=== YOUR GOAL ===
Lines before the one with "Courses (93, 1851)" are left out; return that line and all that follow it, exactly, through the end of the data.
─── PROVIDED DATA ───
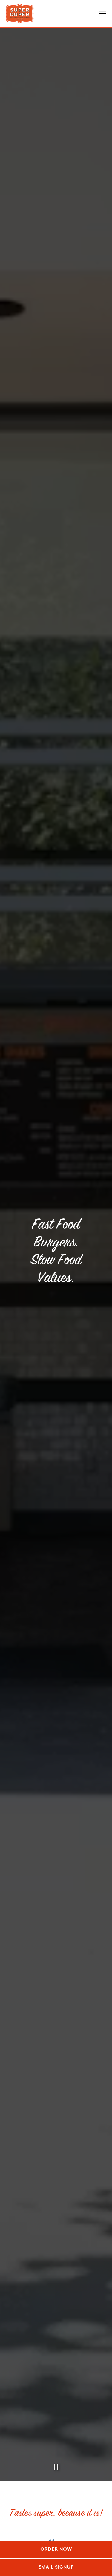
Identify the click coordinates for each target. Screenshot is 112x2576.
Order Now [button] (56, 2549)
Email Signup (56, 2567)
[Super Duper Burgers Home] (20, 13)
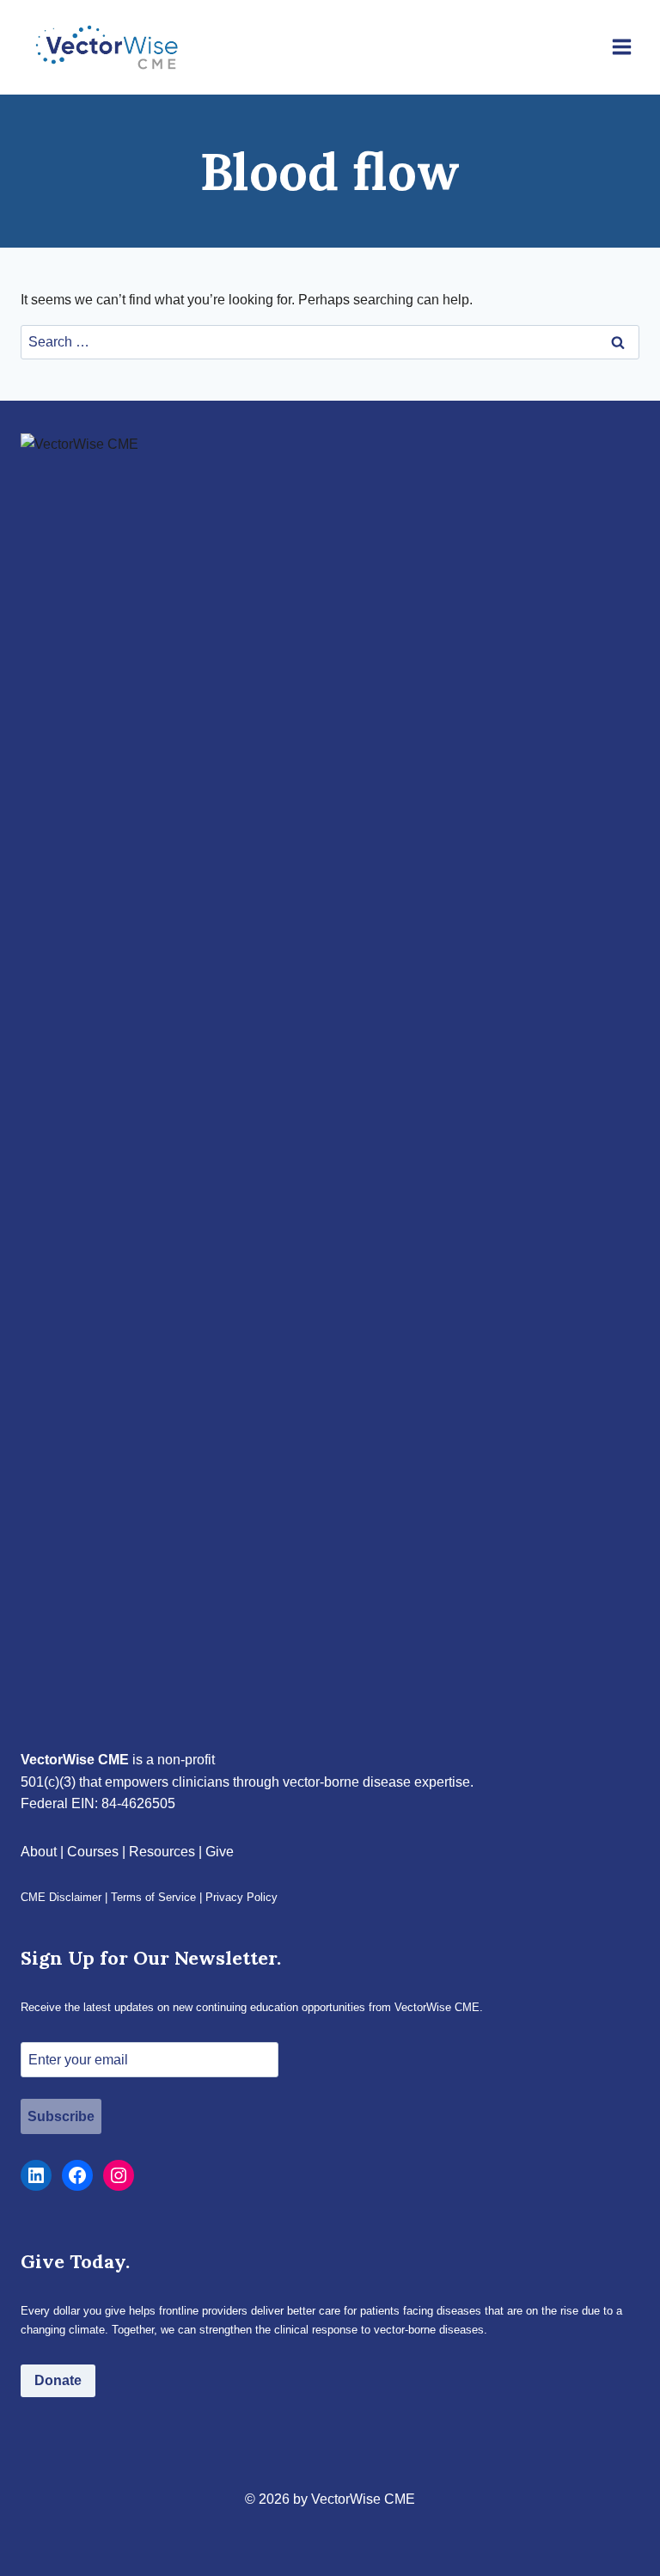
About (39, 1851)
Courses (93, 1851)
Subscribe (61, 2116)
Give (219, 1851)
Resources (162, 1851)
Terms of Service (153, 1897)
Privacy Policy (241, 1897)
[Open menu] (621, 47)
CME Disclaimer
───
=== ANSWER ===
Courses (93, 1851)
Subscribe (61, 2116)
Give (219, 1851)
Resources (162, 1851)
Terms of Service (153, 1897)
Privacy Policy (241, 1897)
[Open menu] (621, 47)
CME Disclaimer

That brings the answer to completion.